そこで、平成15年度は、米国とのプログラムの比較を行い、「音楽」「言語」「美術」「舞踊」「演劇」「運動」を融合し、心理臨床的、地域援助的な機能を内在する「芸術プログラム」を実施した。このプログラムを開発する段階で、次の観点を重視した。
- 聴覚的情報能力と視覚的情報能力のバランスの特異性
- 表出言語能力と理解言語能力の解釈
1−3 芸術活動におけるWilliams Syndromeの表現行為分析に関する研究
平成16年度 科学研究費補助金「基盤研究(C)(2)」 (課題番号 15530581) 配分額80万円
平成16年度6月には、成人期のプログラムだけではなく、ミシガン州で実施された思春期までを対象としたプログラムを視察・参与観察し、表現行為を分析する相違に着目しながら、日米のプログラムの差異について検討し、8月に4回目の「芸術プログラム」を実施した。そのプログラムを開発する際に、以下の点を考慮した。
- 視空間的認知の弱さに焦点を当てた意図をもった活動
- カクテルパーティマナーの弱点を補うコミュニケーションを重視した活動
2.研究の成果と課題
平成14〜15年度には、青年期以降を対象とした芸術キャンプ(ベルボア・テラス/マサチューセッツ州)、平成16年度には幼児・児童期を対象としたキャンプ(インディアン・トレイル/ミシガン州)を視察した。前者は、音楽・芸術教育を目的としており、後者は行動療法的な音楽療法を目的としている。それらを先行研究として、平成14〜16年度に3回の芸術プログラムを企画・実施した。
これらの成果として、WSの表現行為の特性に焦点を当てた教材・活動の開発の発展が挙げられる。
日本のWSの特性を考慮した以下のようなオリジナルの活動を創出することができた。
- 楽器の開発
- 美術と運動を融合させたプログラム
- 音楽と運動を融合させたプログラム
- 音楽・美術の個別活動
また、その活動を通して、『転移=逆転移』『傷ついた癒し手』という精神分析におけるユング派の概念を用いた表現行為の解釈が可能であることもわかった。一方で、米国との比較を通して、音楽行動目標に沿った分析についても検討した。その結果、WSの表現行為を「感性情報」「感性行動」「感性表現」の3領域によって構造化する可能性を見出した。
1/20,000人の発症率といわれるWS患児の日本での診断者数は数百人といわれている。1990年代にその診断が開発されたため、現在では乳幼児における診断が増加している。

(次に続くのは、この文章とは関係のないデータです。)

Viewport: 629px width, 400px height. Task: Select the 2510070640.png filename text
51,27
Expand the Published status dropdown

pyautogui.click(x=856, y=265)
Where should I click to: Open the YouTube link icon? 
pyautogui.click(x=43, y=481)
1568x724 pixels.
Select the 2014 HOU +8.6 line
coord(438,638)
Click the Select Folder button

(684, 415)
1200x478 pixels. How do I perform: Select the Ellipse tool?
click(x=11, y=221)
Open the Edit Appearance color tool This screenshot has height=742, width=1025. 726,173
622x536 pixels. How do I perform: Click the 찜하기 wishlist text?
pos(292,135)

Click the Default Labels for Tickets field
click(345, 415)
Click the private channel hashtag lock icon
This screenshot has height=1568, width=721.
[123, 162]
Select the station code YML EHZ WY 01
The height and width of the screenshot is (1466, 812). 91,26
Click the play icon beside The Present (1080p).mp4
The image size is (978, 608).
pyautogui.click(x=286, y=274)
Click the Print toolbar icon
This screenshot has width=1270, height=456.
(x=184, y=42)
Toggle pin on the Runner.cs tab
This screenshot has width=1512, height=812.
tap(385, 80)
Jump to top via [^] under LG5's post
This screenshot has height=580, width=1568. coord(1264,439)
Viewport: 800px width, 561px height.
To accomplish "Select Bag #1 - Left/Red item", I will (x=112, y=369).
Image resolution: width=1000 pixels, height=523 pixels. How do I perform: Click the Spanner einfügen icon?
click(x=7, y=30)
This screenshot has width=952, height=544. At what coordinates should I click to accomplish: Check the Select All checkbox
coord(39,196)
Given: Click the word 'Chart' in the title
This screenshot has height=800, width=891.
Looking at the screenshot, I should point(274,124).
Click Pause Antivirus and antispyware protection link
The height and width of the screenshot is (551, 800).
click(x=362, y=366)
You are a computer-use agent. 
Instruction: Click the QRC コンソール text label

平成14年度より、次のような年齢構成のプログラムを実施し、表現活動、言語表現の記述、記録を重ねている。わが国で、のべ34人の患児を対象とした芸術プログラムの実施は、本研究のみである。また、プログラムは地域援助的な心理臨床活動であるため、家族の抱える問題や学校での課題なども明確になっている。
平成14年度 4月実施 準備プログラム 10歳以下 6名 10歳以上 2名
平成14年度 8月実施 第1回プログラム 10歳以下 3名 10歳以上 5名
平成15年度 8月実施 第2回プログラム 10歳以下 3名 10歳以上 2名
平成16年度 8月実施 第3回プログラム 10歳以下 5名 10歳以上 6名
わが国においては、早期に診断される患児と、思春期以降に診断される患児に分類され、とりわけ後者に関しては、臨床的な援助が必要となり、芸術プログラムに必要な視点として、「表現行為の解釈」があげられる。一方前者においては、前言語期の患児が多いことから、コミュニケーションの分析の客観的な方法が必要になる。
ところで、「言語による対話」は、相手の言語を受けとめ、聞き終わってから話し出すというルールに基づいて行われるが、「音楽による対話」は、相手の表現を受け止めると同時に、自らも表現するという構造をもつ。正高信男氏は、ヒトに備わっている高等な能力ともいうべき言語習得の基盤が、後者の「音楽による対話」に関わる「音楽知覚」であると述べている。
近年の言語研究におけるWilliams Syndrome(ウィリアムズ症候群)の言語発達研究は、「モジュール構造」の存在を立証しようとする立場である。音楽認知に代表される「感性情報処理」が、ヒトの言語能力発達の心理生物的基盤として位置づけられるならば、Williams Syndromeの言語表現や音楽表現を基軸とした「感性システム」をモデル化することにより、ヒトの発達の基盤を再考できることになる。
Williams Syndromeの「表現行為」の特性を基軸とした上で「感性システム」のモデル化を試みることが今後の課題である。